"El guitarrista" (Luis Landero) Subrayadas (131)

4/11/21

La vida es un negocio que no cubre gastos, porque nunca la recompensa obtenida está acorde con el ahínco y el desvelo que el hombre invierte en su existencia.

Porque, al morir, con cada uno de nosotros mueren las imágenes y los recuerdos que tenemos de los demás, y por eso cuando alguien muere mucha gente muere un poco con él.

Gentes así, gentes de paso, yo he conocido a muchas en la vida. A todos nos ocurre. Gente que llega, levanta su tinglado junto al nuestro, iniciamos una relación donde no faltan los planes, las promesas, la presunción de un futuro común, se traban nuestros días en un único nudo de aconteceres, y luego de pronto uno de los dos desaparece para siempre arrastrado por cualquier contingencia y ahí se cierra la historia. Según pasan los años, uno comprende cada vez mejor que el grueso de la vida es una suma de experiencias inconexas y apenas esbozadas.

Todo en él parecía el sobrante del suicidio, como si fuese ya un ánima en pena y nada tuviera que temer: Y nada que perder o ganar. Todo le daba igual. Le gustaba armar broncas. Y para él no había valores, ni creía en las ideas. No creía en nada pero hablaba de todo con pasión. Aquel hombre tenía fe en el desencanto.

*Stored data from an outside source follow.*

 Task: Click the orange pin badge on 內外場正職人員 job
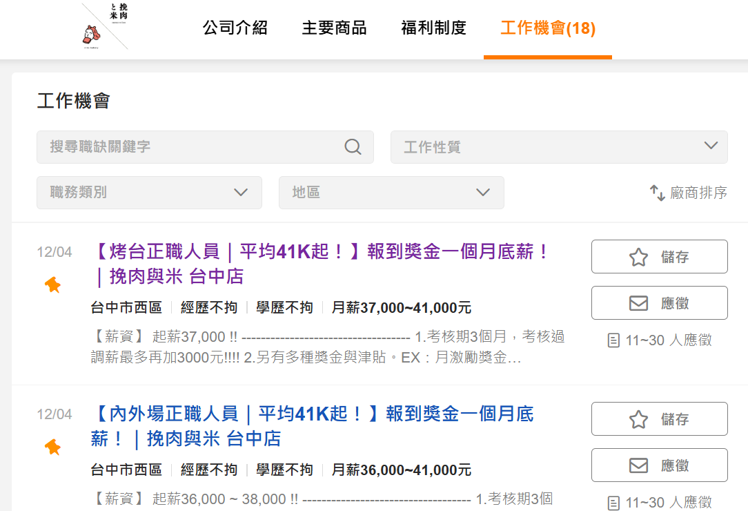(53, 447)
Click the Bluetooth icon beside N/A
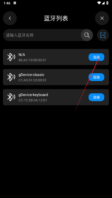 coord(11,57)
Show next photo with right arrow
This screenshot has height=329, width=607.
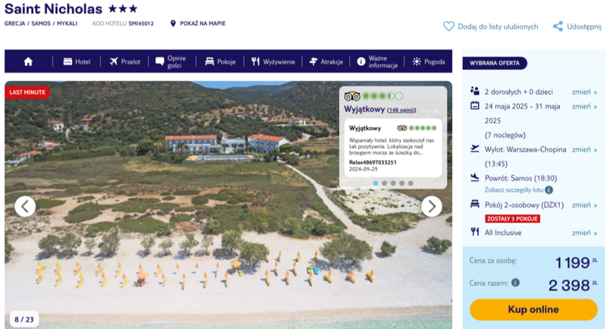tap(432, 206)
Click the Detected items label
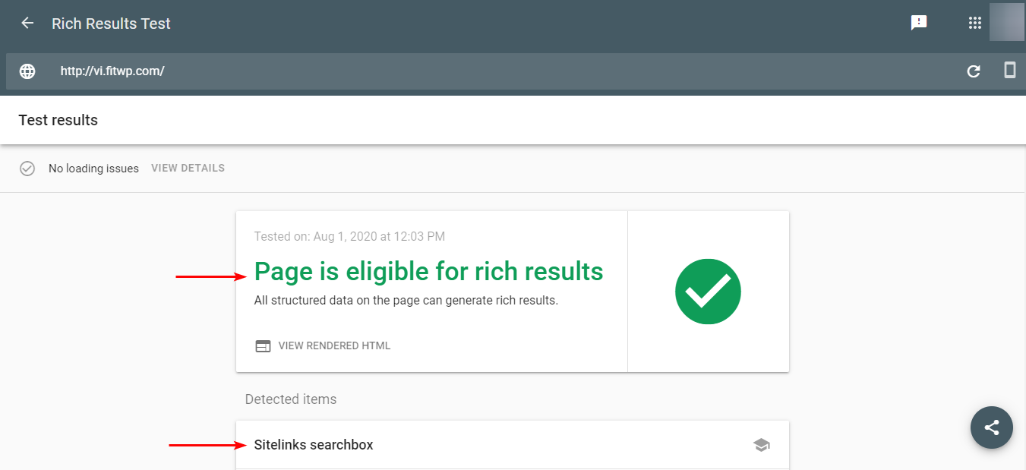Viewport: 1026px width, 470px height. [x=291, y=399]
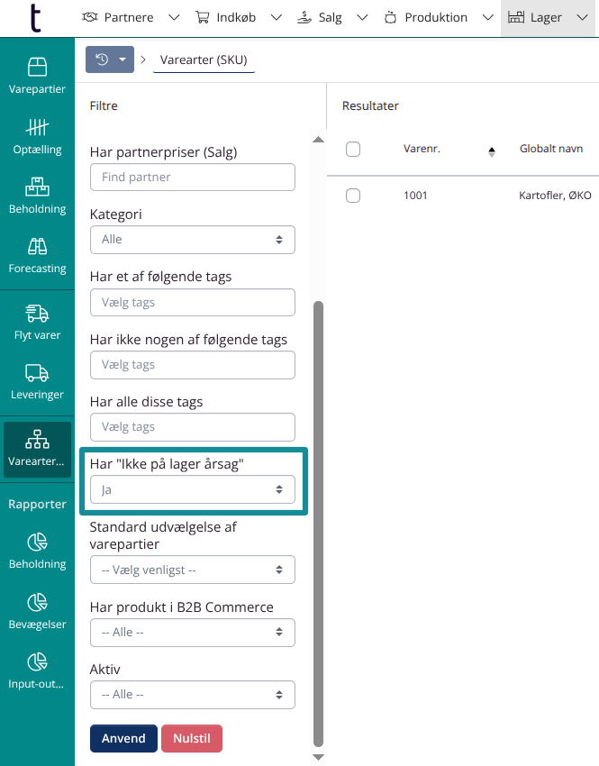Click the Nulstil reset button
This screenshot has width=599, height=766.
point(191,738)
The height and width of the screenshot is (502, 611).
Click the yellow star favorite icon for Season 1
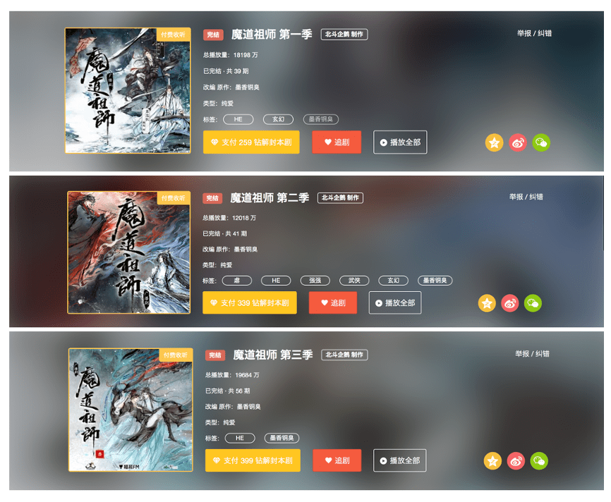[x=494, y=142]
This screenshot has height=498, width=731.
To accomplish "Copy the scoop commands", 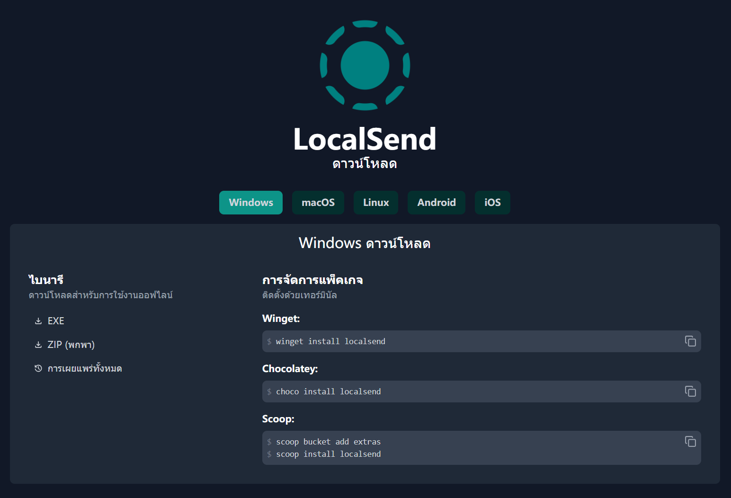I will (x=690, y=442).
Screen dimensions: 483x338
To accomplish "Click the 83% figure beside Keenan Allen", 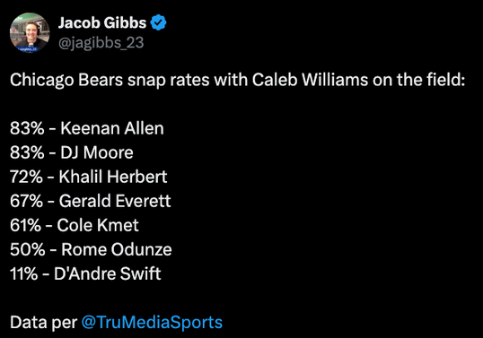I will click(27, 128).
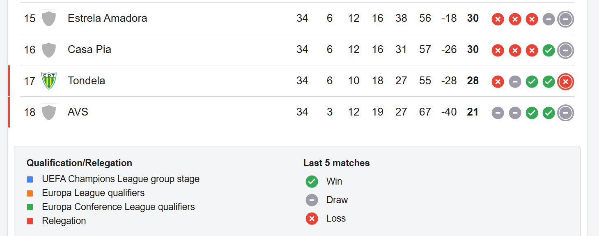Click Casa Pia's green win icon
Viewport: 599px width, 236px height.
pos(549,51)
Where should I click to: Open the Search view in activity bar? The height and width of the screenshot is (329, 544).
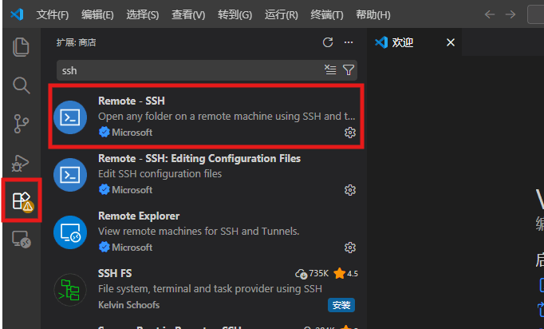pyautogui.click(x=21, y=85)
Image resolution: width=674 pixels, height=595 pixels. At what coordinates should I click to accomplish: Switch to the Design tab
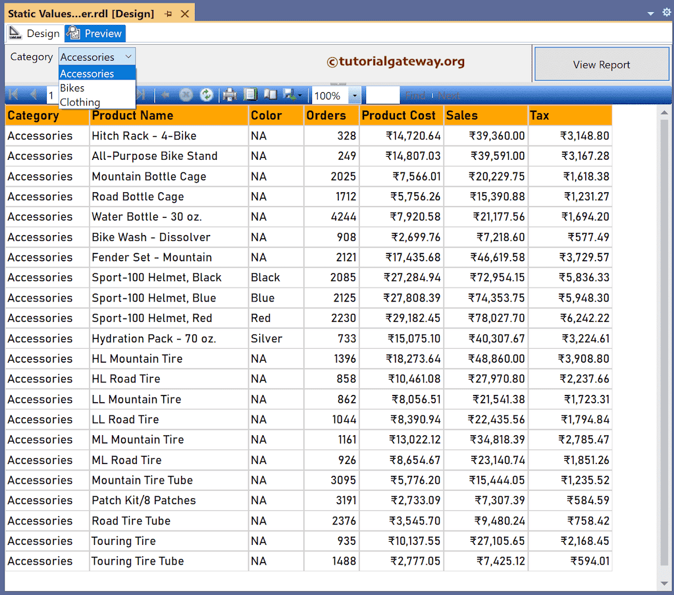[39, 33]
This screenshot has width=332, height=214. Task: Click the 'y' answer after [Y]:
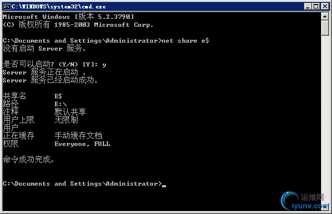pos(104,65)
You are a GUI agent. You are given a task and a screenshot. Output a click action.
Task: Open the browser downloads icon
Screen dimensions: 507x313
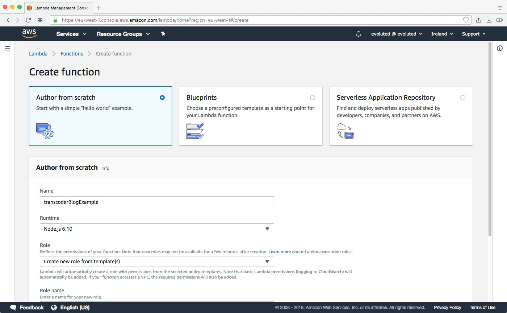[x=489, y=20]
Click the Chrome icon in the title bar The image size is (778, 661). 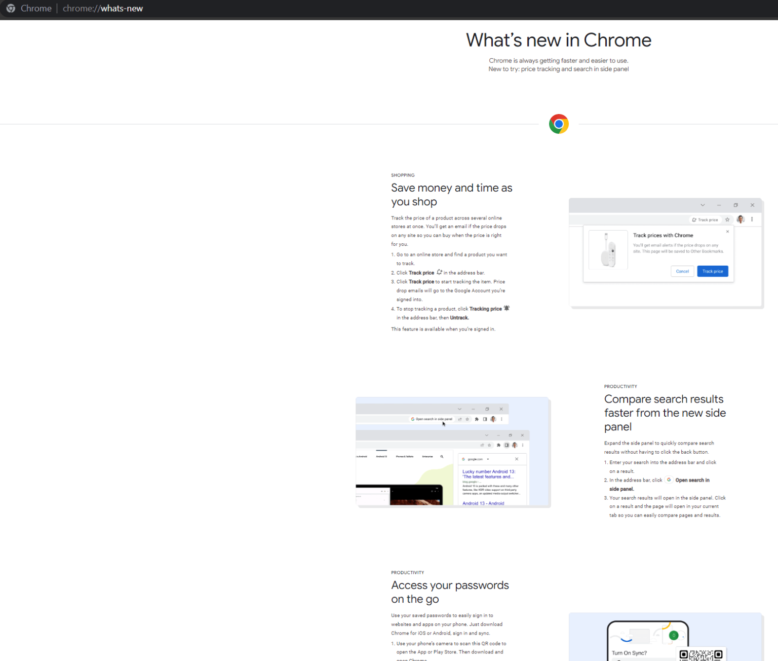(10, 8)
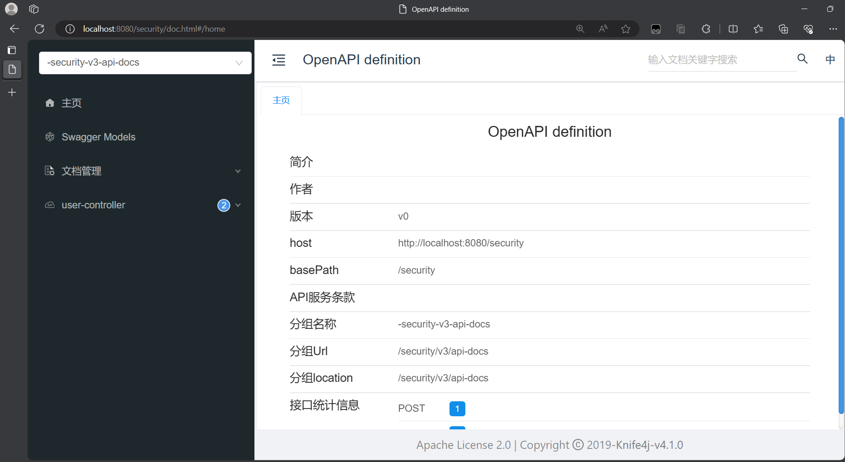Click the POST count badge

457,409
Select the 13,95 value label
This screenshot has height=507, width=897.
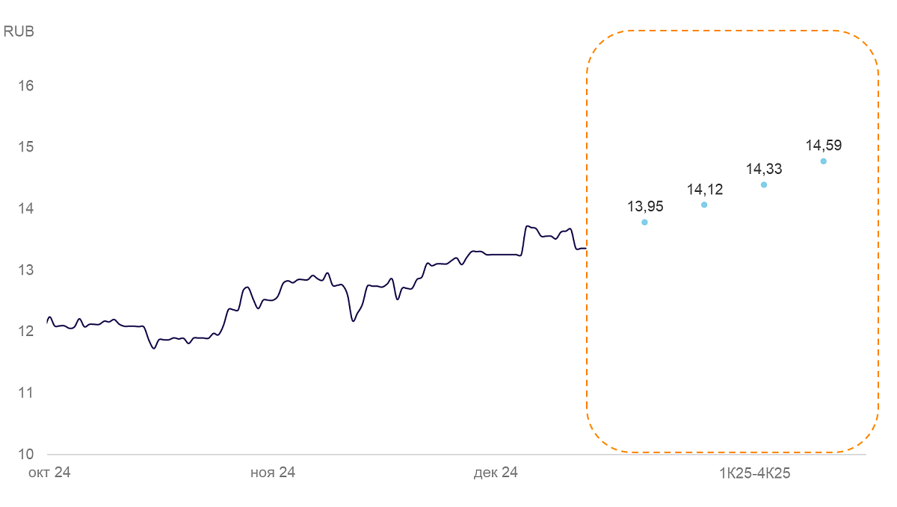click(645, 207)
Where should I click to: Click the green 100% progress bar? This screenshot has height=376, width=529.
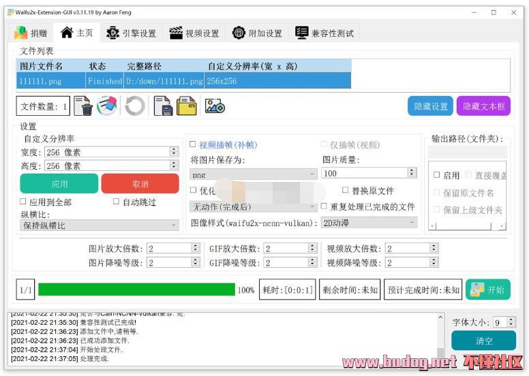click(x=136, y=289)
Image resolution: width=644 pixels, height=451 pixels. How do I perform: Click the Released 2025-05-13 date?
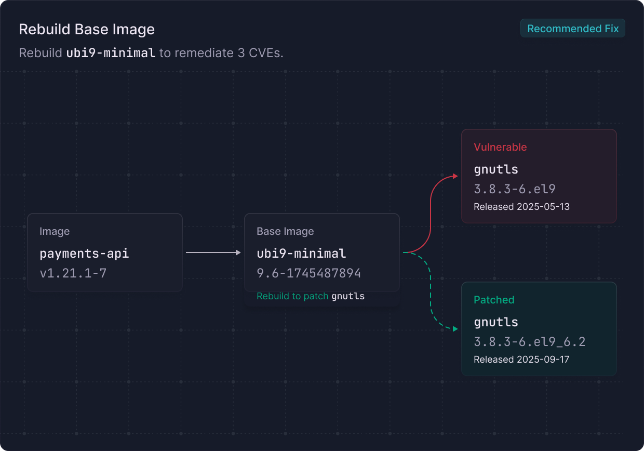click(x=521, y=207)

Y ahora me pregunto cómo sería aquel hombre al que la memoria ha descarnado hasta dejarlo convertido en inscripción borrosa o en silueta. ¿Con qué criterio la memoria selecciona los rasgos que han de sobrevivir y representar todo cuanto en su tiempo fue completo y real?

Quizá en aquel momento yo estaba descubriendo ese tipo de amor que no necesita nada sino a él mismo para subsistir, y que puede prescindir incluso de la amada una vez que ésta ha cumplido su papel de desencadenante del prodigio. El amor que, más que cumplirse, ansía entregarse cuanto antes a la desesperación de un imposible.

Yo empezaba a intuir que así es como la vida nos mueve y nos enreda, y nos fatiga sin desmayo, porque si no alcanzamos lo que anhelamos, el corazón lo perseguirá cada vez con más saña, pero si lo logramos, o creemos lograrlo, añoraremos el anhelo que poníamos en la persecución. ¡Entonces sí éramos jóvenes e incansables! Entonces, siempre entonces. Porque otra de las trampas de la vida que acaso me tocó descubrir en aquella época es la de poner el sueño al alcance de la nostalgia, de hacernos creer que el tiempo nos ha robado lo que nunca tuvimos, de forma que la sensación de plenitud va siempre unida a un cierto sentimiento de pérdida. Y en todas partes encontramos las huellas de lo que nos arrebataron o nos prometieron, incitándonos así a la búsqueda pero condenándonos sólo al carroñeo sentimental. Y quizá por eso el tiempo más propicio para que ese espejismo nos parezca próximo y real sea la espera, cuando las promesas están intactas y todo está por suceder pero nada se ha consumado aún. Cuando todo se hace y se deshace en un trajín de instantes que, como las olas del mar, nunca empiezan ni nunca tienen fin.

Si se piensa mucho en el futuro, uno se hace cobarde y no se atreve ya a arriesgar. El futuro casi siempre está lleno de monstruos.

¿Qué pasa cuando se tiene el afán pero no el talento? ¿Qué pasa entonces? Cuando uno tiene vocación, voluntad, paciencia, y siente muy adentro el bullir y el empuje de su mundo interior, y hay algo que necesita decir, imperiosamente, y vendería su alma por decirlo, y cree en cada momento que está a punto de decirlo, y sin embargo no es capaz, porque le falta el don, el resplandor, el talento para expresar todo eso sobre el papel. ¿Qué pasa entonces?

Es más fácil luchar contra un rencor que contra la amargura y la nostalgia del gran amor que pudo ser pero se malogró por pura cobardía en el último instante.